__Prompt 1__: In the passage on patient rights, which report is described as a watershed in the paradigm of health care as a private good?
__Prompt 2__: Extract the passage on patient rights word for word, from "The promotion of" up to and including "upholding patient rights.".

__Excerpted passage__:
┄┄┄┄┄┄┄┄┄┄┄┄┄┄┄┄┄┄┄┄

The promotion of the paradigm of health care as a ‘private good’ and the State’s indiscriminate endorsement of private health care sector for the business of health care has grossly undermined patient rights. Investing in Health, the World Bank Report (1993) is a watershed in this paradigm, as it legitimised the departure from considering health care as a public good. Globally, especially in the Low and Middle Income Countries, the national governments have been overenthusiastic in paving the path for the growth of the private health care sector while providing diminished focus and scanty resources for upholding patient rights.
Violation of patient rights, is a cumulative outcome of the failure in regulating private health care sector (with direct implications to patient rights) and most importantly of the subtle processes of dismantling patient protection mechanisms, processes and institutions. The story of India illustrates such phenomena. The response of the government mechanisms for investigating complaints by patients is inadequate. There is a breakdown in the erstwhile institutional mechanisms such as committees for investigating complaints which were meant to protect and support patients. These committees play a crucial role in determining the fate of a complaint, not only in cases of criminal negligence but also in civil proceedings. Navigation through the fragmented spaces for remedies across a maze of institutions (e.g. consumer court, medical councils, and police) is another uphill task that patients have to go through. The continued disintegration of the institutional mechanisms for redressal is amply evidenced through the lack of procedures for conducting investigations and a complete lack of transparency in the functioning of these committees.

┄┄┄┄┄┄┄┄┄┄┄┄┄┄┄┄┄┄┄┄

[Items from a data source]
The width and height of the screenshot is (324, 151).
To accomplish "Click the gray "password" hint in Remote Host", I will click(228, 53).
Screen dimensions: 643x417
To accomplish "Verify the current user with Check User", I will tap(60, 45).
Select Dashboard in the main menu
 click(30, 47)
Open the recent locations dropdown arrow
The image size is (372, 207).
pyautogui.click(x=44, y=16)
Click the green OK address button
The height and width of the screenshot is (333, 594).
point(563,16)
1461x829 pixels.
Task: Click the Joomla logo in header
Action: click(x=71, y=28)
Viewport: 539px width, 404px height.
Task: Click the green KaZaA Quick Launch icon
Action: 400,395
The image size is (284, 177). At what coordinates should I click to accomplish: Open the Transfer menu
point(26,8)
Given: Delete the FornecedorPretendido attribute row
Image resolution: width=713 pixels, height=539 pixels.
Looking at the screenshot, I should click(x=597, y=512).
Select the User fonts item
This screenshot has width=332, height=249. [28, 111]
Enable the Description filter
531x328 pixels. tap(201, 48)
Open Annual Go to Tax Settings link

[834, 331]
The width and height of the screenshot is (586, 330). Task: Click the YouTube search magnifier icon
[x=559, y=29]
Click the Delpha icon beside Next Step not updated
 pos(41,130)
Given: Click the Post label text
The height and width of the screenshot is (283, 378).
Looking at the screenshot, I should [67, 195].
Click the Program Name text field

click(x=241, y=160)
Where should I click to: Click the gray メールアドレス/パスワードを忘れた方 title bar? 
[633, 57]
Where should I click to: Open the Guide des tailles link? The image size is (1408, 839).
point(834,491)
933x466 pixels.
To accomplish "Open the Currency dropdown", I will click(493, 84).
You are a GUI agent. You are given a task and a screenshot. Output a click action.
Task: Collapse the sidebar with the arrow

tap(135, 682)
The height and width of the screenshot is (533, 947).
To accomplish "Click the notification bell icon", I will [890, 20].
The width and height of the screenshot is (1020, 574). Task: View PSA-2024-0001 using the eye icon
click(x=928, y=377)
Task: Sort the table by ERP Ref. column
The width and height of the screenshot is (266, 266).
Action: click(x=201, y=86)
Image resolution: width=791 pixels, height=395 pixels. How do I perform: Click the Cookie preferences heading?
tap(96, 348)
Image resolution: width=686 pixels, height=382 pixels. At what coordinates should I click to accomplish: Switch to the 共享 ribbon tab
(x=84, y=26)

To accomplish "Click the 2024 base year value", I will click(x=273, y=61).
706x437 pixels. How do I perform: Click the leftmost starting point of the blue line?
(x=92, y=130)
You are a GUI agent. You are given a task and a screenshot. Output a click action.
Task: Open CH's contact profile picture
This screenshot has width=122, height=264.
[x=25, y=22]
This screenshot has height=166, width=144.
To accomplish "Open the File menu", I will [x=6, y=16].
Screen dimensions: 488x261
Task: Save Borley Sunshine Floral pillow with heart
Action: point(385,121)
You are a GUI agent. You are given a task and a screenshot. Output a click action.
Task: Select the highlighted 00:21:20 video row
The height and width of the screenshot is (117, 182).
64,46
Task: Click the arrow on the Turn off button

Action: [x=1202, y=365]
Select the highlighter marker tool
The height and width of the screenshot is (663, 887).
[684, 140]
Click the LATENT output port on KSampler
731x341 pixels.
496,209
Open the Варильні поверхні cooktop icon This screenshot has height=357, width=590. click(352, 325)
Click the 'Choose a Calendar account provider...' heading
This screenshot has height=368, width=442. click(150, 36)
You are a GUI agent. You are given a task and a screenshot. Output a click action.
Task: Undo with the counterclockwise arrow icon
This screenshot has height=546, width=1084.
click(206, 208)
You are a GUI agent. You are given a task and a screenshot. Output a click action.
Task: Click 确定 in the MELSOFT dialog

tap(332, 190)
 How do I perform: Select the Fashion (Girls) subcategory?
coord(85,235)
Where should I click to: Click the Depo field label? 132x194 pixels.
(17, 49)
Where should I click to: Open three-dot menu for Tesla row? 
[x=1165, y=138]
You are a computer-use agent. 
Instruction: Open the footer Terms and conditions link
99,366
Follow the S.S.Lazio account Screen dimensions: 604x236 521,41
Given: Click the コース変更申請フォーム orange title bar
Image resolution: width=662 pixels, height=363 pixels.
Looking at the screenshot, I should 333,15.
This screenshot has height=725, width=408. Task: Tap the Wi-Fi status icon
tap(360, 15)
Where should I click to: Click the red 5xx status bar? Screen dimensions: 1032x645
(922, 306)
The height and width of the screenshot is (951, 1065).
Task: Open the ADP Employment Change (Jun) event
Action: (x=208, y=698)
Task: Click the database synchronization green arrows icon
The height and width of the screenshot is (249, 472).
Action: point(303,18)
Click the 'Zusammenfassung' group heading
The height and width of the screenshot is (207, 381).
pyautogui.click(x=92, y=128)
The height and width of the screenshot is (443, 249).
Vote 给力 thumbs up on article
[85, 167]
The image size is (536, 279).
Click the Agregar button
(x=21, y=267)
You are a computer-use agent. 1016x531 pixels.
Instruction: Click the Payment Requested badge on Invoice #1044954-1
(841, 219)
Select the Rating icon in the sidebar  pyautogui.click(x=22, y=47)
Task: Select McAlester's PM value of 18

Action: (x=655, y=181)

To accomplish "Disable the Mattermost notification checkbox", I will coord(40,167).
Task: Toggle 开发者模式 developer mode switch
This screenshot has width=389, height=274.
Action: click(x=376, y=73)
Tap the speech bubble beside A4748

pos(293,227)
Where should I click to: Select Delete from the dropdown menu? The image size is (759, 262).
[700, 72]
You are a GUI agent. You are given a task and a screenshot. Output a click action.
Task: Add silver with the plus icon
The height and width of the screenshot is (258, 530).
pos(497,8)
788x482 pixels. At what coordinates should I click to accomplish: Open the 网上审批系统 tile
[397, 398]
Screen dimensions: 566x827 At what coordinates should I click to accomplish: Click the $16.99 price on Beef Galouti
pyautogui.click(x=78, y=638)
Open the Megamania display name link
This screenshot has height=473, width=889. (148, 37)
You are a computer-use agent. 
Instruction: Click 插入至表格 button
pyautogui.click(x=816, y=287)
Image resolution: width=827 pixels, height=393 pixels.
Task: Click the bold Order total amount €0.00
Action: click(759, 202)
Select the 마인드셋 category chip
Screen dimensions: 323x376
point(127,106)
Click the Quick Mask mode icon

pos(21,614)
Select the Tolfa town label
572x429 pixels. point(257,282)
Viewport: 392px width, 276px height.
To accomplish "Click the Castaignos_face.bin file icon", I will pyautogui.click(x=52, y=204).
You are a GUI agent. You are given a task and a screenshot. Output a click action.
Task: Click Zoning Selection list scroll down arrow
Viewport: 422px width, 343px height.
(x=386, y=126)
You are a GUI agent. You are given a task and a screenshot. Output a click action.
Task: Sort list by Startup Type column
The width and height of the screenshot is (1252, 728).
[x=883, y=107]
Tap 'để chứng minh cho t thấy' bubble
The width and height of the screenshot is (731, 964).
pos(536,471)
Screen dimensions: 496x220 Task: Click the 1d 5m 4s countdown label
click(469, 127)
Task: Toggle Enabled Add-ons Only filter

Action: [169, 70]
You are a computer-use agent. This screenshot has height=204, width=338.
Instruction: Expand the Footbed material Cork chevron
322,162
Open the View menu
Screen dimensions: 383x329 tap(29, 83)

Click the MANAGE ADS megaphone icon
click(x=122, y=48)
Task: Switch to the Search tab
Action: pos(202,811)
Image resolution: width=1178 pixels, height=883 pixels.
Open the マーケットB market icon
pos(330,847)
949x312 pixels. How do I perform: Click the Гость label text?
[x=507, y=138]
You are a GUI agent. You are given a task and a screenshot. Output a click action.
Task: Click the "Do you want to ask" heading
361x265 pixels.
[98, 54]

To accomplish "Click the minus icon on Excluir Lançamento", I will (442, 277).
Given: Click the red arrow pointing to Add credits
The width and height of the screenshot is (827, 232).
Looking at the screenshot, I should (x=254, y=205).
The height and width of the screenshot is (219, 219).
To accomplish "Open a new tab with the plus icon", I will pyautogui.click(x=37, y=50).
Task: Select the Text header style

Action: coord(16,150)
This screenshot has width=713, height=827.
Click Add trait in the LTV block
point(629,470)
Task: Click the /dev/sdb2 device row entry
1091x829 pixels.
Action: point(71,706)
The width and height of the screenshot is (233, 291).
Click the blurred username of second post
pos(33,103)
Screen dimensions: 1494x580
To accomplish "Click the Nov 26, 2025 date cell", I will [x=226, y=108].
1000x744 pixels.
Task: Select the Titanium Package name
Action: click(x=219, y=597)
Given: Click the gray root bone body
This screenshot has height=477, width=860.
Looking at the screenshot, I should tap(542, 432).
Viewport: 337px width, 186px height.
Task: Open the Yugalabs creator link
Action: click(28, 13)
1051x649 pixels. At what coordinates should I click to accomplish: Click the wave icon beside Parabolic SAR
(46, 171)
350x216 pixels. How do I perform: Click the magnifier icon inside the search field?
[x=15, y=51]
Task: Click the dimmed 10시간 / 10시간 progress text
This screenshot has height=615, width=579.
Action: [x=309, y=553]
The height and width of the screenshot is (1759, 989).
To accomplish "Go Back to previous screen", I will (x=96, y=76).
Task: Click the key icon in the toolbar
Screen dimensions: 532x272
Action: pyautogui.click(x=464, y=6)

┄┄┄┄┄┄┄┄┄┄┄┄┄┄┄┄┄┄┄┄

__Your response 1__: Investing in Health, the World Bank Report (1993).

__Your response 2__:
The promotion of the paradigm of health care as a ‘private good’ and the State’s indiscriminate endorsement of private health care sector for the business of health care has grossly undermined patient rights. Investing in Health, the World Bank Report (1993) is a watershed in this paradigm, as it legitimised the departure from considering health care as a public good. Globally, especially in the Low and Middle Income Countries, the national governments have been overenthusiastic in paving the path for the growth of the private health care sector while providing diminished focus and scanty resources for upholding patient rights.